One such, is that getElementsByTagName(“*”) will return no elements in IE5, and does weird things with Objects + getElementsByTagName("*") under IE7, and according to the talk, it makes this:

  <a id="length"></a>

Perform as if somebody had done:

  var a = getElementsByTagName("a"); 
  a.length = ""; # This overrides the arrays length attribute :/ 

So that you can't iterate the array.

I don't know which javascript libraries circumvent this flaw, but you really should use one to avoid cross-browser headaches.

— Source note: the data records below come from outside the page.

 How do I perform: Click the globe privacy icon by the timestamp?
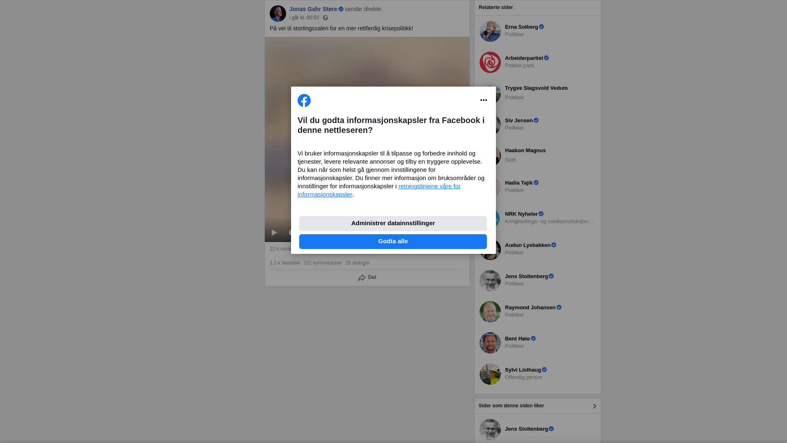[x=325, y=18]
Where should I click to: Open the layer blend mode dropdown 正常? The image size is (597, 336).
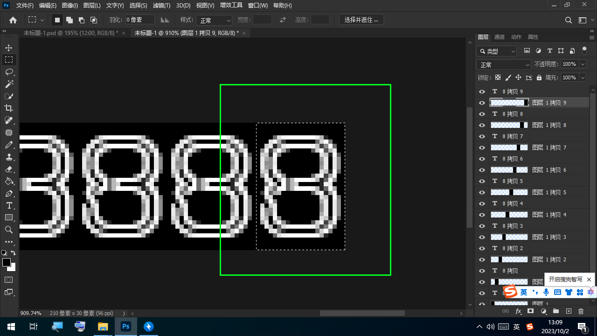(504, 65)
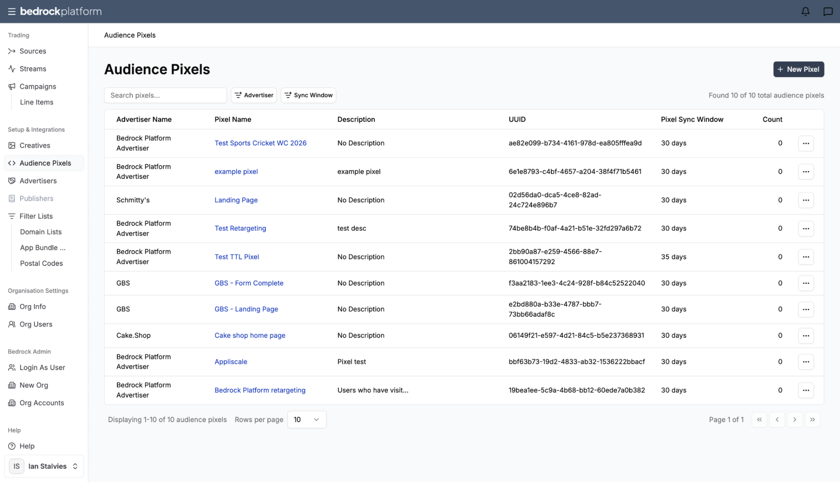Open the Advertiser filter dropdown
This screenshot has height=482, width=840.
[x=254, y=95]
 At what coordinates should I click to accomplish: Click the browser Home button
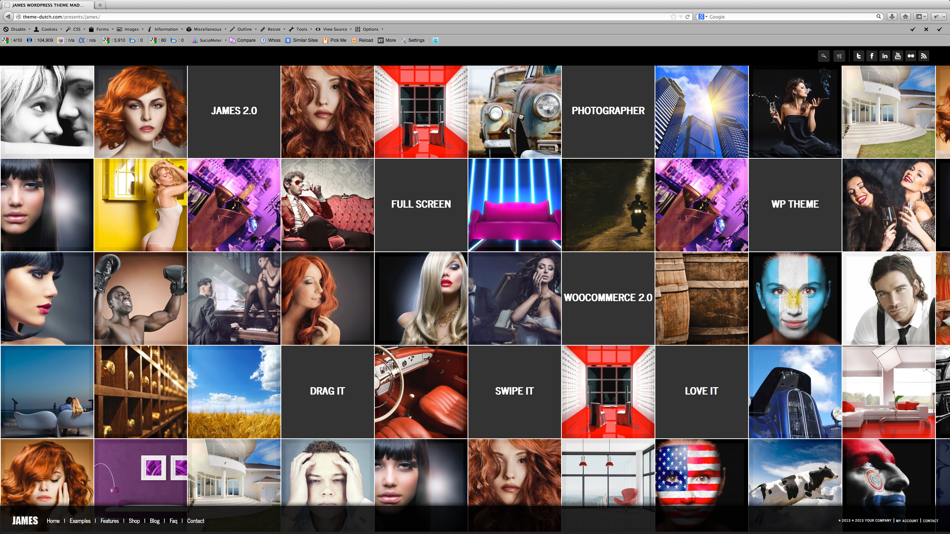905,17
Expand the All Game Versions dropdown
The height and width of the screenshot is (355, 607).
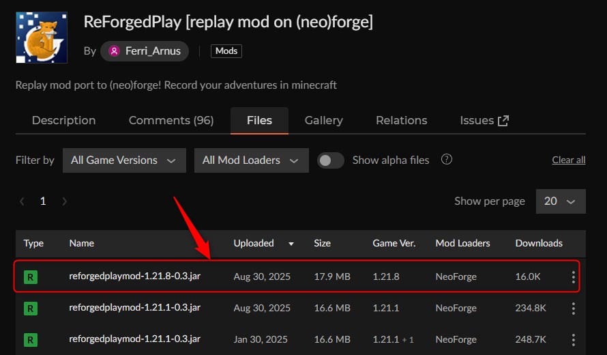point(124,160)
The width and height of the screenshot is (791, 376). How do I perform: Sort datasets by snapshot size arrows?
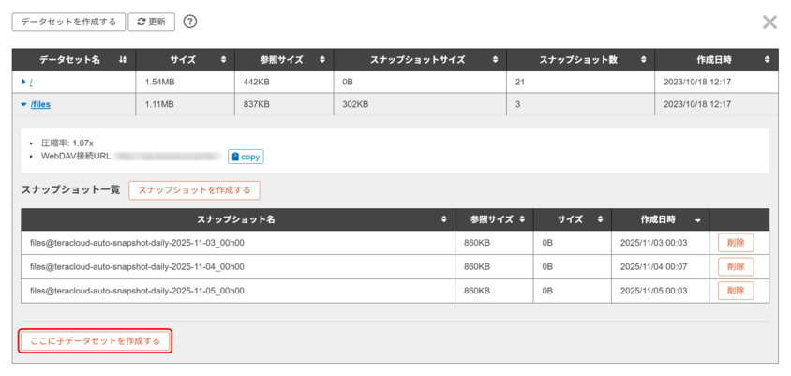pos(495,60)
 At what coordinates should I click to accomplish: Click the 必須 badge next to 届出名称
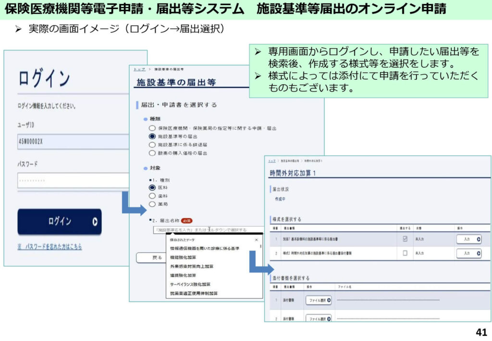[186, 220]
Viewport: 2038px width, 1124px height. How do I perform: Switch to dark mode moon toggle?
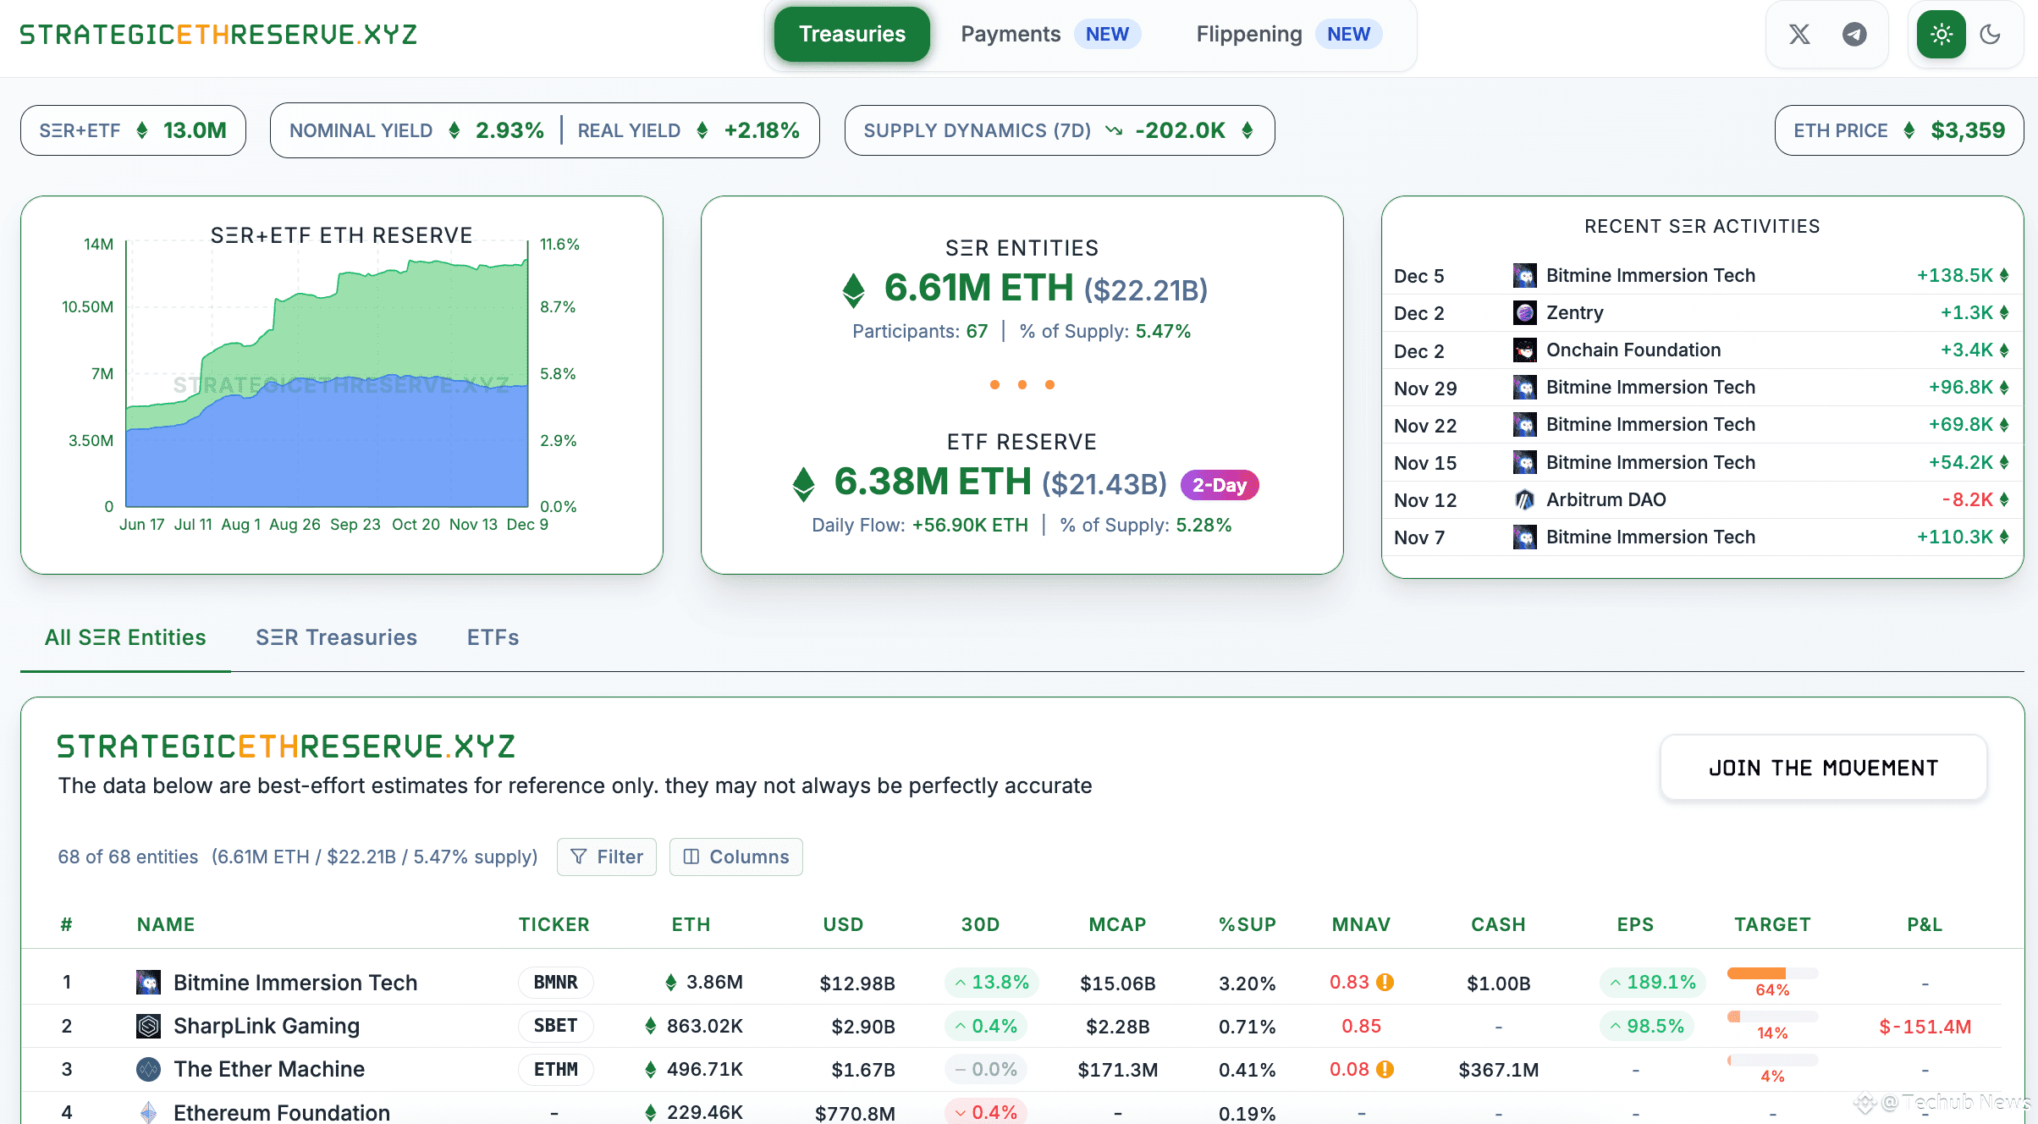point(1991,35)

Essentially there should be no noticeable performance hit, and the use of document.all is unacceptable anyway.

There is however a question as to why you would be interested in collecting a set of every element anyway? I can't think of a single use case for that off-hand that couldn't be handled better another way.

Not really a performance implication but worth noting: The nodeList returned from getElementsByTagName is live. If you manipulate the DOM the list will also change to reflect this.

Different browsers and different versions of browsers have different performance characteristics. If you are manipulating large DOMs you should benchmark on the browsers you care about. Consider the Javascript library benchmarks people post. They demonstrate how much the performance can vary across the different browsers. So the question isn't really answerable without knowing what browser you are using. However you should also be wary of over-optimizing something that may effectively take zero time for most people on most machines.